The decision by the mainstream television news media to get into bed with the very entities they are supposed to stand watchdog against has been a mortal one. Once it becomes acceptable to get your reporting from Defense Department and military spin-doctors, without doing any work on your own, the game is over. What started with the Gulf War as a new 'reporting' technique has become an institutionalized process of standing as mouthpiece for those who deserve the strongest scrutiny.

The White House and Defense Department boys know this, and exploited it ruthlessly in the run-up to the Iraq invasion. Immediately after the 9/11 attacks, the Bush administration sought to capitalize on the tragedy by using it as an excuse to invade Iraq, something the power-pitchers in the administration had wanted for more than a decade. A shadowy and little-known media consulting company called The Rendon Group got a $100,000-a-month contract from the Pentagon right after the attacks. The Rendon Group was getting paid to offer media strategy advice. Or, in other words, propaganda.

The Rendon Group has been around a long time, and stands at the center of the media's failure to report accurately on the invasion and occupation of Iraq. The Rendon Group has received close to $200 million from the Pentagon and CIA over the last several years to spread anti-Hussein propaganda far and wide. One of the first steps they took was to create in 1992, out of absolute thin air, the Iraqi National Congress. The Iraqi National Congress, and its most famous spokesperson Ahmad Chalabi, are entirely the creation of a media strategy company doing the bidding of the United States government.

Since 1992, the Iraqi National Congress has become accepted completely by the mainstream news media as a legitimate group. They were embraced by the American Congress under Newt Gingrich and given hundreds of millions of dollars. They were, with the help of the aforementioned Congress, the driving force behind the passage of the Iraqi Liberation Act in 1998, an Act which made the removal of Saddam Hussein a matter of American law. All this for a group made out of nothing by what amounts to a media consulting company.

The post-9/11 money paid to the Rendon Group returned handsome dividends for the investment. Rendon creation Ahmad Chalabi, who has since been accused of giving vital national security secrets to Iran, arranged an interview between Judith Millerof the New York Times and an Iraqi defector named Adnan Ishan Saeed al-Haidieri. al-Haidieri claimed to have personal knowledge of the vast and growing stockpiles of Iraqi weapons of mass destruction. Miller, thinking Chalabi and the Iraqi National Congress were worthy sources, believed al-Haidieri and printed an exclusive report on the threat posed by Iraq in the Times.

Time and a little legwork has since exposed al-Haidieri as a total fraud, but Rendon's propaganda got out there; as the New York Times goes, so goes the rest of the mainstream media.
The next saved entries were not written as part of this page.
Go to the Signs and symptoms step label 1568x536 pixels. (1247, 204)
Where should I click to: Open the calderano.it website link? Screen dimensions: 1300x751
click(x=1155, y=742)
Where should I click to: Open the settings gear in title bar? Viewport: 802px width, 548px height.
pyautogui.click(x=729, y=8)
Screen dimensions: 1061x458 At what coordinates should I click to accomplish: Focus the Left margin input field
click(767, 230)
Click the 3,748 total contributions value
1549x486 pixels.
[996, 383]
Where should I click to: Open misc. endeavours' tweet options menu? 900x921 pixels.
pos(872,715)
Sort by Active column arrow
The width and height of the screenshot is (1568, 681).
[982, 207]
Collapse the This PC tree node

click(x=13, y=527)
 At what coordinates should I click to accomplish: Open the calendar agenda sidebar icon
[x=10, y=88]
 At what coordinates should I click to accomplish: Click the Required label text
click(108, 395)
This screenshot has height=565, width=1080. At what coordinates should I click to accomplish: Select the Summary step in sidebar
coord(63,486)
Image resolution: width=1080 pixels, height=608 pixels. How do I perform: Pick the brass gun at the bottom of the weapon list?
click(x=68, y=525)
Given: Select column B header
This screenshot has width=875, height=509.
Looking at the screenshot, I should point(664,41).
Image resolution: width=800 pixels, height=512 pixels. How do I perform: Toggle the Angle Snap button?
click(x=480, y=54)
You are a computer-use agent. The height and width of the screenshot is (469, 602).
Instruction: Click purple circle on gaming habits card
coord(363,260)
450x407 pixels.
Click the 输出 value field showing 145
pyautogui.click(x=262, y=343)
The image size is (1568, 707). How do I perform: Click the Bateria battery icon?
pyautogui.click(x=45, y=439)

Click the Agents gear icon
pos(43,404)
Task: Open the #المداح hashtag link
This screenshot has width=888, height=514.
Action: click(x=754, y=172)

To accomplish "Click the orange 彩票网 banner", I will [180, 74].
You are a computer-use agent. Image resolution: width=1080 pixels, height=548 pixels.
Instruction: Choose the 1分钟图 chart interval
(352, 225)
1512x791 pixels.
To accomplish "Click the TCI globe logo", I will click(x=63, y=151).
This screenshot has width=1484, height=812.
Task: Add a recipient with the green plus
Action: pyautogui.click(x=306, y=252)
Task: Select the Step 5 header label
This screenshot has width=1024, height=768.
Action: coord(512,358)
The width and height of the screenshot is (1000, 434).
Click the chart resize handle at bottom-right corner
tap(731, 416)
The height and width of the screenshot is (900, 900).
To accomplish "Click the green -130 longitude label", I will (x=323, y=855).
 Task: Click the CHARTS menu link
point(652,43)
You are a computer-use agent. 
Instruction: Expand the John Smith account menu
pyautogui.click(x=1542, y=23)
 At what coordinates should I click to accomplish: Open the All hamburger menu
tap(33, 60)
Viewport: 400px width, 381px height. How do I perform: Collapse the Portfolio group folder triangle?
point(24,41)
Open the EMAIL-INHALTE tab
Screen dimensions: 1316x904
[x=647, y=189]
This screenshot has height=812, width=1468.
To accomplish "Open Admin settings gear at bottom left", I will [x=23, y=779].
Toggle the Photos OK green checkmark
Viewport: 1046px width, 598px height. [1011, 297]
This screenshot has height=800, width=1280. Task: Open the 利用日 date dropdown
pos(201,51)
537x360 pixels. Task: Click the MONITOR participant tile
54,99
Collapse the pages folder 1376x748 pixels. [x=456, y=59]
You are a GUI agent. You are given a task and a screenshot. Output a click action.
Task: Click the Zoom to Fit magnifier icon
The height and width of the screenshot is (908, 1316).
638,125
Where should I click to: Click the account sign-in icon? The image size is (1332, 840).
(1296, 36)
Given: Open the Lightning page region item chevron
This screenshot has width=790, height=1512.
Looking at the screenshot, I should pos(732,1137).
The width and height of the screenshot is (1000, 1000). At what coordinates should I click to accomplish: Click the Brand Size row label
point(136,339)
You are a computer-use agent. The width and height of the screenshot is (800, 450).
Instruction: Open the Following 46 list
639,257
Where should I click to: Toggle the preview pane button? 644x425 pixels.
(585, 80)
Miller's report, released in 2001, created a landslide push towards war, and allowed George W. Bush to sell the American people a frightening and utterly inaccurate portrait of why war was necessary, and necessary now.

Companies like The Rendon Group are a bellweather for exactly how depraved our journalistic institutions have become. Millions of dollars in government contracts are there for the taking by anyone who wants to scam the media with bogus stories. The media is more than happy to oblige, because it relieves them of having to put the necessary work in. Meanwhile, stories that might negatively affect the parent companies go by the boards, and everyone is happy.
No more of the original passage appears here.